REQUIRED ACTION |
After finding the line with "Priča požara - MV (174, 1344)" in the entries below, retype exactly each line from there through the line with "如何辨别真正优质的黑色母粒？ (97, 2191)", including that final line.

[Recorded data]
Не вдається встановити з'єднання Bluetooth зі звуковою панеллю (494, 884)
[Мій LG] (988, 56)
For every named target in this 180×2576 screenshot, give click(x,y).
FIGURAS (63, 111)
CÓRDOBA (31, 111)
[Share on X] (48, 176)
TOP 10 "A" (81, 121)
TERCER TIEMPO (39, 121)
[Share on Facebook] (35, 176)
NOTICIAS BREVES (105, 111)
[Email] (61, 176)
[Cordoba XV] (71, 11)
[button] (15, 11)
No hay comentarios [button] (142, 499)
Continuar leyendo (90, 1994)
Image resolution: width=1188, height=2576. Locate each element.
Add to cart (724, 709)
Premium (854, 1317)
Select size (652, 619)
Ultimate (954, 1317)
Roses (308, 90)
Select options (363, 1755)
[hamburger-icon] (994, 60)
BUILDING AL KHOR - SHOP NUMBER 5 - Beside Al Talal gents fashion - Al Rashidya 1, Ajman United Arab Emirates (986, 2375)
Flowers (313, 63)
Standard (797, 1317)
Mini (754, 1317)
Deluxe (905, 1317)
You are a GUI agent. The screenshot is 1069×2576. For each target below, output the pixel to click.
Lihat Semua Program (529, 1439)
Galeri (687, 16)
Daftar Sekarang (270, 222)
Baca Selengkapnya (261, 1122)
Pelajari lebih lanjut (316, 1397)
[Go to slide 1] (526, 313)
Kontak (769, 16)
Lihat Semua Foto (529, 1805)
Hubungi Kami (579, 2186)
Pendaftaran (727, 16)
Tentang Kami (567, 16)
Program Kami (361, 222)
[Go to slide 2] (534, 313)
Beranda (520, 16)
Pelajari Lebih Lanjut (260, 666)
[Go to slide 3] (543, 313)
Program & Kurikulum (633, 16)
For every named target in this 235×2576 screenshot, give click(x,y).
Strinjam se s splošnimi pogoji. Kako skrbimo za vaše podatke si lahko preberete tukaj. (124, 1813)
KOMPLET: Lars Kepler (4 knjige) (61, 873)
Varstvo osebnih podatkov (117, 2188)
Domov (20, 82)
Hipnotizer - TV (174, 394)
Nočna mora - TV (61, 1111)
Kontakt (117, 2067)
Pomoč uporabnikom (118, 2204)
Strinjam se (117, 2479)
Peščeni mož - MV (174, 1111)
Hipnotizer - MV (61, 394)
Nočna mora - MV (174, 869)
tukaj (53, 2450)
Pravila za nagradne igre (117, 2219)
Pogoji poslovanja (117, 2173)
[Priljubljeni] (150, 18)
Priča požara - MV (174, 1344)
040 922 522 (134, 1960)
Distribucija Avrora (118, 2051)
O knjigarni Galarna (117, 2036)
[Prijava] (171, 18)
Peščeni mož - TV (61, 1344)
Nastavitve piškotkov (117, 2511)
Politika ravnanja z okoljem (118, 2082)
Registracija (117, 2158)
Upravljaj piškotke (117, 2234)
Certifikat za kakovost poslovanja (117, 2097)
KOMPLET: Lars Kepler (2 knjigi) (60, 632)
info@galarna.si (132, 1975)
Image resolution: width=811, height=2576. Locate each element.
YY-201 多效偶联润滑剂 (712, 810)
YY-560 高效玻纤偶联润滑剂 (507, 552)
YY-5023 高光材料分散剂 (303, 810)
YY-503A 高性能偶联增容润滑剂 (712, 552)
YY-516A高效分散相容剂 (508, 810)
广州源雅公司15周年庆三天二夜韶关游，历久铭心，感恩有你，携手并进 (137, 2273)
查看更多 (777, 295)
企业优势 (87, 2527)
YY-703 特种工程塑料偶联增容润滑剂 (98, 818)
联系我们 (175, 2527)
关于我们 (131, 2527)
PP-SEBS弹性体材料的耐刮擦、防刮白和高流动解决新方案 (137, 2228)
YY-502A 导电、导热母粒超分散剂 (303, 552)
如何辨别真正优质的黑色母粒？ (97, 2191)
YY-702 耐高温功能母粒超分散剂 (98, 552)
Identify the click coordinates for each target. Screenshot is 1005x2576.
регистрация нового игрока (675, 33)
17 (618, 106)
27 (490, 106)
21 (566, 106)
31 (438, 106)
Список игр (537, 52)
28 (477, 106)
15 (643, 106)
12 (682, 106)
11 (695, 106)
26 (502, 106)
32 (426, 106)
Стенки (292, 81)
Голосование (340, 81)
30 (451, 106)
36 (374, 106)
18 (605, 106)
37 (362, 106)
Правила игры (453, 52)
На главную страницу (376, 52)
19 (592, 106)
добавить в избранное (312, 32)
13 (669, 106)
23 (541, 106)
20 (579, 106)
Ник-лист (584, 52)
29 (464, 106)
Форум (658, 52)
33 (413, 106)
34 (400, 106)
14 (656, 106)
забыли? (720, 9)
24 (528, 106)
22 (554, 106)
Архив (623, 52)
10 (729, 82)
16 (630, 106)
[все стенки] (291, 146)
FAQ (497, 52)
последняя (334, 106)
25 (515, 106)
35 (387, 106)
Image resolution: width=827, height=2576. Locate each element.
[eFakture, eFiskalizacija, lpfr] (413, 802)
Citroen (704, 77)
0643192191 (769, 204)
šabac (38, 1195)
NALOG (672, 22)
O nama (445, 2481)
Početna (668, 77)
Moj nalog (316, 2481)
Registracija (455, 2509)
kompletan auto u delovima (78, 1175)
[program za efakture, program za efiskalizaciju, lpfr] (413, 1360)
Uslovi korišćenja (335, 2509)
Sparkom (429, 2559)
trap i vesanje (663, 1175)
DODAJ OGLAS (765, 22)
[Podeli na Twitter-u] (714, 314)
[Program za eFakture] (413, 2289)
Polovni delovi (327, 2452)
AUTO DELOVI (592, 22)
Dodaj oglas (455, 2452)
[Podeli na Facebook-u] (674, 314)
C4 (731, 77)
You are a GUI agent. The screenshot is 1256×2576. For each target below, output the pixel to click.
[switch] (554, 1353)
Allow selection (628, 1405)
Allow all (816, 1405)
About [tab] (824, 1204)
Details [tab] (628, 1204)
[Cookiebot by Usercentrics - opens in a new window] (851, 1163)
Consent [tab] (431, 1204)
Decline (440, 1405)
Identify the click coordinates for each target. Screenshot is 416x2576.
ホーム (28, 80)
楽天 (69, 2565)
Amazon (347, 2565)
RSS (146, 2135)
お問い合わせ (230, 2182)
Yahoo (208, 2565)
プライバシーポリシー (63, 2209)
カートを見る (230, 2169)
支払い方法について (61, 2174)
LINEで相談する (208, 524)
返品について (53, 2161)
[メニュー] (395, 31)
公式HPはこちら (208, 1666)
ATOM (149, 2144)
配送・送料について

RESULT OF THE EXERCISE |
Priča požara - MV (174, 1344)
040 922 522 (134, 1960)
Distribucija Avrora (118, 2051)
O knjigarni Galarna (117, 2036)
[Prijava] (171, 18)
Peščeni mož - TV (61, 1344)
Nastavitve piškotkov (117, 2511)
Politika ravnanja z okoljem (118, 2082)
Registracija (117, 2158)
Upravljaj piškotke (117, 2234)
Certifikat za kakovost poslovanja (117, 2097)
KOMPLET: Lars Kepler (2 knjigi) (60, 632)
info@galarna.si (132, 1975)
Image resolution: width=811, height=2576. Locate each element.
YY-201 多效偶联润滑剂 (712, 810)
YY-560 高效玻纤偶联润滑剂 (507, 552)
YY-5023 高光材料分散剂 (303, 810)
YY-503A 高性能偶联增容润滑剂 (712, 552)
YY-516A高效分散相容剂 (508, 810)
广州源雅公司15周年庆三天二夜韶关游，历久铭心，感恩有你，携手并进 (137, 2273)
查看更多 (777, 295)
企业优势 (87, 2527)
YY-703 特种工程塑料偶联增容润滑剂 (98, 818)
联系我们 (175, 2527)
关于我们 (131, 2527)
PP-SEBS弹性体材料的耐刮擦、防刮白和高流动解决新方案 (137, 2228)
YY-502A 导电、导热母粒超分散剂 (303, 552)
如何辨别真正优质的黑色母粒？ (97, 2191)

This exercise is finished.